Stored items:
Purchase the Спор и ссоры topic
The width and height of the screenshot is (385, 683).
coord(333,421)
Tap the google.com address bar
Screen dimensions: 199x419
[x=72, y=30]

▶ **Problem description**: Give back each entry so that it matches the original word for word.

▶ **Written response**:
Purchase the Спор и ссоры topic
The width and height of the screenshot is (385, 683).
coord(333,421)
Tap the google.com address bar
Screen dimensions: 199x419
[x=72, y=30]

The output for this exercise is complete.